Carl August an J. F. v. Fritsch vor 12. 3. 1786 (Beaulieu-Marconnay S. 200)

Sie wißen daß ich schon einmal mich Schloßers erinnerte, da die Rede von der Besetzung der Cantzler Stelle war; ich zweifelte aber immer daß ich ihn bekommen würde, da ich ihn in seinem Posten zu feste glaubte, nun zeigt sich aber das Gegentheil, und er biethet sich mir selbst an. Es ist nun die Frage ob man Schloßern als Cantzlern hier nehme oder nicht? meiner Meinung nach ist viel dafür und viel dagegen.
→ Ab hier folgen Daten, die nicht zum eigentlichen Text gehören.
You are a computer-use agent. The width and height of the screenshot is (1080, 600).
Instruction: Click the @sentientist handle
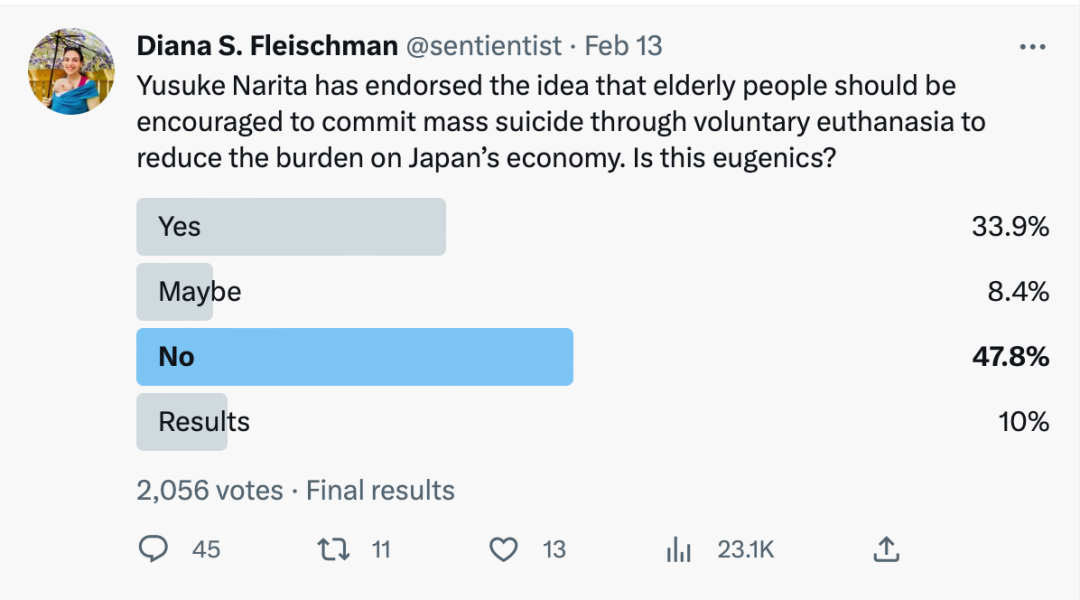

Schloßer ist mir wie ein geschickter, kluger, sehr rechtschaffener und äußerst thätiger Mann bekannt, der weiter sieht als die gewöhnlichen Juristen, mehr gutes zu thun wünschte als bloß in dem gewöhnlichen Schlendrian geschehen kann; er besitzt durch seine jetzige Frau ansehnliches Vermögen; er ist aber auch sehr eitel, voll einer großen Meinung von sich selbst, etwas sehr têtu, und schwer auf andere Meynung zu bringen; er hat alle Fehler Bechtolsheims, aber gewiß noch mehr gute Eigenschaften, mehr Kopf und ungleich mehr Gelehrsamkeit. Ich habe über diese Sache mit Goethe gesprochen, welcher, da er sein Schwager war, ihn noch genauer kennt als ich; er fällt dasselbe Urtheil über ihn; sie waren so viel ich weiß, nie sehr genaue Freunde gewesen. Er kann so wenig wie ich bestimmen ob es gut gethan sey Schloßern gehen zu laßen, oder ob es beßer ihn zu nehmen; wir haben endlich beyde geglaubt daß es das Sicherste wäre einem Dritten die Entscheidung zu überlaßen, der Schloßern vielleicht durch seine Schriften und öffentlichen Ruf kennt, unpartheyischer als wir ihn beurtheilen kann, und mit Hülfe des Bildes welches ich von ihm gemacht habe, schließen kann ob S. unser Mann sey oder nicht.